Middle-east Arab News Opinion | Asharq Al-awsat

Iran atom work at slow pace, not significant-IAEA | ASHARQ AL-AWSAT English Archive 2005 -2017
Select Page

VIENNA, (Reuters) – Iran’s uranium enrichment programme is operating well below capacity and is far from producing nuclear fuel in significant amounts, according to a confidential U.N. nuclear watchdog report obtained by Reuters.

A senior Iranian nuclear official said the International Atomic Energy Agency’s (IAEA) report showed U.S. suspicions about Tehran’s nuclear intentions were baseless.

Officials familiar with the report said the IAEA could open future inquiries into Iran’s atomic activity if new suspicions arose, even after Tehran answers questions about the programme under a transparency deal reached this month.

Western leaders suspect Iran wants to build atom bombs, not generate electricity, and were alarmed when Tehran said in April it had reached “industrial capacity” to enrich uranium. But the IAEA report said Tehran remained far short of that threshold. Iran had just under 2,000 centrifuges divided into 12 cascades, or interlinked units, of 164 machines each refining uranium at its underground Natanz plant as of Aug. 19, it said.

A 13th cascade was being run test-run empty, another was stationary undergoing tests under vacuum and two more cascades were being assembled, said the report, sent to the IAEA’s 35-nation board of governors and U.N. Security Council members. “Iran made a fast start but then there was a levelling off,” said a senior U.N. official versed in the IAEA’s findings. “We don’t know the reasons, but the slow pace continues.”

The report’s detail on new Iranian cooperation with inspectors and Tehran’s lack of significant enrichment progress are likely to blunt Washington’s push for painful sanctions.

Western diplomats fear Iran scored a victory in its deal with the IAEA by allowing it to answer questions one by one, prolonging the process and foiling more punitive U.N. action.

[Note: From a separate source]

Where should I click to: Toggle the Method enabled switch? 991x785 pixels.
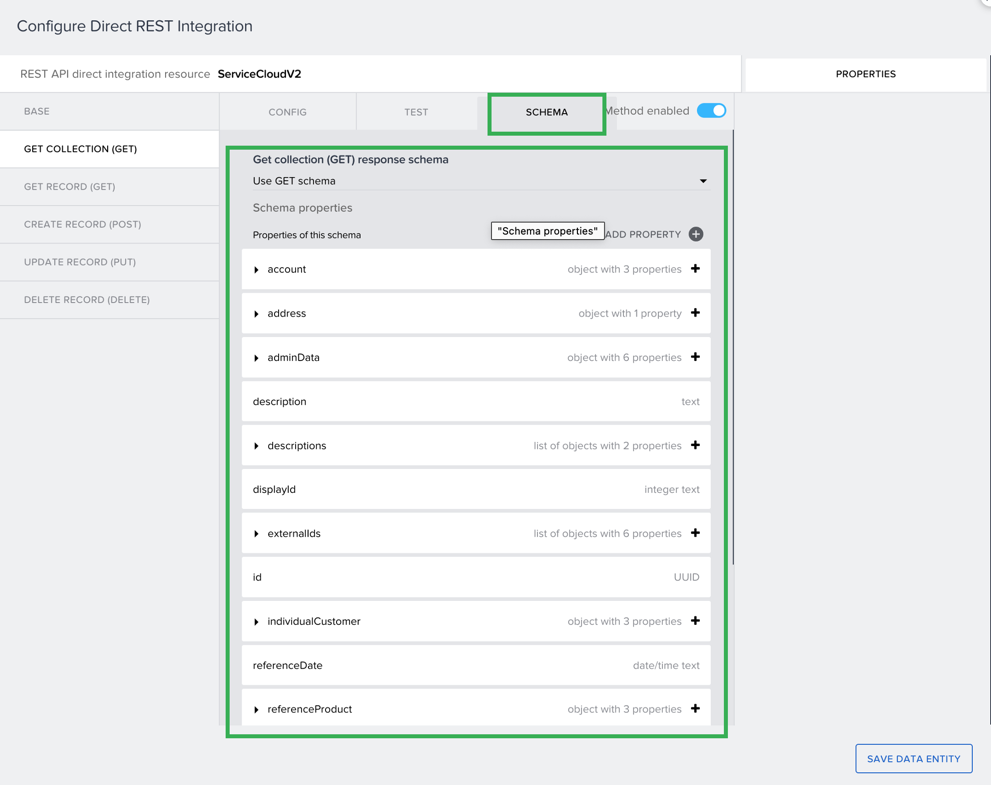coord(711,111)
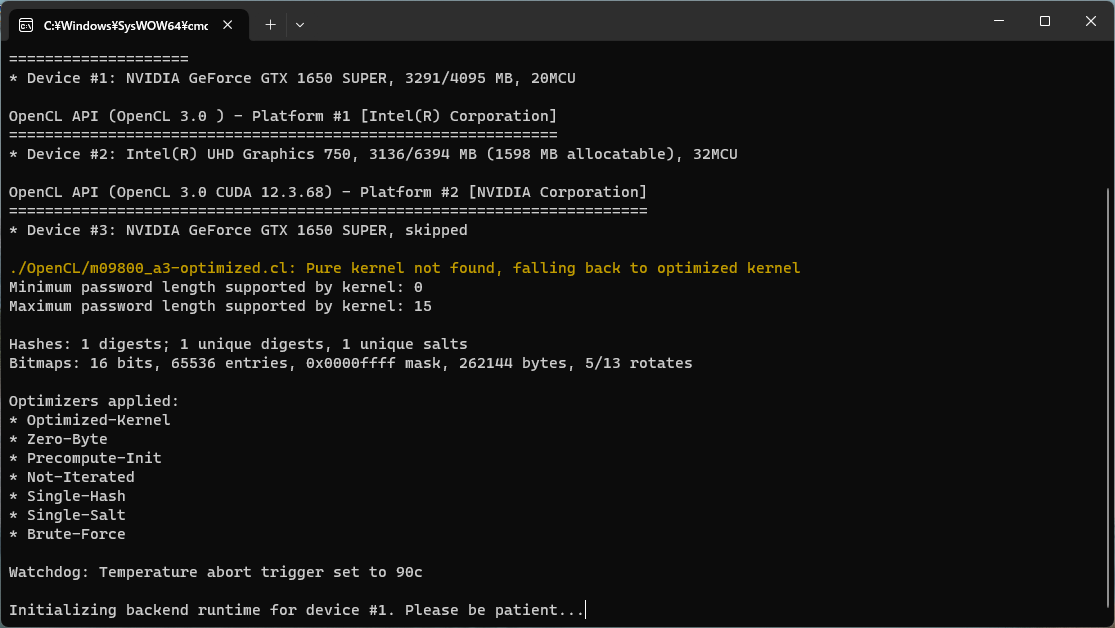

Russia, a Security Council veto-holder which does not think Iran poses an imminent threat to world peace, opposes more sanctions while Tehran’s rapprochement with the IAEA moves on.

The report countered impressions gleaned by Western diplomats from the Aug. 21 pact that Iran had negotiated immunity to further IAEA investigations after existing issues were resolved, which officials hoped would happen by year-end.

The official said it was unclear if Iran’s halting enrichment progress was due to technical problems or political restraint to blunt U.S. sanctions moves.

The report also recapped the phased plan Iran agreed with the IAEA 10 days ago to resolve questions about the scope of its nuclear activity. It detailed how the IAEA had settled one issue already –past small-scale experiments with plutonium. But the report made clear the cooperation pact by itself was not enough to give Tehran a clean bill of health.

As long as Iran refused to resume allowing wider-ranging, inspections of sites not declared to be nuclear, under the IAEA’s Additional Protocol, the agency would be unable to verify Iran had no secret military nuclear facility somewhere. “Iran would need to continue to build confidence about the scope and nature of its present and future nuclear programme. Confidence in the exclusively peaceful nature of (this)…, the absence of undeclared nuclear material and activities, (requires) implementation of the Additional Protocol.”

U.N. officials also said Iran did not seek in talks on the plan to condition its implementation on no tough U.N. sanctions but Iranian leaders have raised such a linkage in public. That raised Western concerns Iran has no intent to answer thornier questions and may drag matters out indefinitely. The U.N. has already imposed two sets of sanctions on Iran. IAEA safeguards director Olli Heinonen, who has led agency negotiations with Iran, also deflected concern of Western diplomats assessing the transparency plan that the IAEA had not ensured Iran would provide proof for its answers. “Iran is now facing a litmus test to provide answers in a timely manner to our questions. It’s important that Iran provides access to documentation, persons, and equipment to help us verify the answers,” he told reporters on Thursday.

A senior U.N. official familiar with IAEA-Iranian contacts said if Iran reneged or stalled, “it will come back and hit them in the face (politically). “But if (tougher) sanctions come, our process will face a setback at a minimum, if not a halt,” he said, reflecting IAEA concerns that U.S.-led efforts to escalate penalties could only corner nationalistic Iran and goad it to freeze out inspectors.